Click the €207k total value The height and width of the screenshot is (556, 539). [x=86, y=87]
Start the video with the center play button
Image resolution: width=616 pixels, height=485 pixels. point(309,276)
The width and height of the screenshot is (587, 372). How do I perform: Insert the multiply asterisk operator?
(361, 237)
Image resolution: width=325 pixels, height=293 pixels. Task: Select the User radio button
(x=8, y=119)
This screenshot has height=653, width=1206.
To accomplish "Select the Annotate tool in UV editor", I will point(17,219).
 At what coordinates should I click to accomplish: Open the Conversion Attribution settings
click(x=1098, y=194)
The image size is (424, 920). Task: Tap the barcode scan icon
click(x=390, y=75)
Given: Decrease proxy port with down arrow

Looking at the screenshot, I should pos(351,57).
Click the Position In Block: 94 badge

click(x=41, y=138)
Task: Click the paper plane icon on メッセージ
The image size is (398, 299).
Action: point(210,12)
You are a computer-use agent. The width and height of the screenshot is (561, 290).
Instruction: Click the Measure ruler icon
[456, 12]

★ ★ ★ ★

All lines from the one with "At what coordinates" through the final line of the listing above are to be restated word for word; the lines before it are left out.

__Answer for this exercise__
 At what coordinates should I click to accomplish: Open the Conversion Attribution settings
click(x=1098, y=194)
The image size is (424, 920). Task: Tap the barcode scan icon
click(x=390, y=75)
Given: Decrease proxy port with down arrow

Looking at the screenshot, I should pos(351,57).
Click the Position In Block: 94 badge

click(x=41, y=138)
Task: Click the paper plane icon on メッセージ
The image size is (398, 299).
Action: point(210,12)
You are a computer-use agent. The width and height of the screenshot is (561, 290).
Instruction: Click the Measure ruler icon
[456, 12]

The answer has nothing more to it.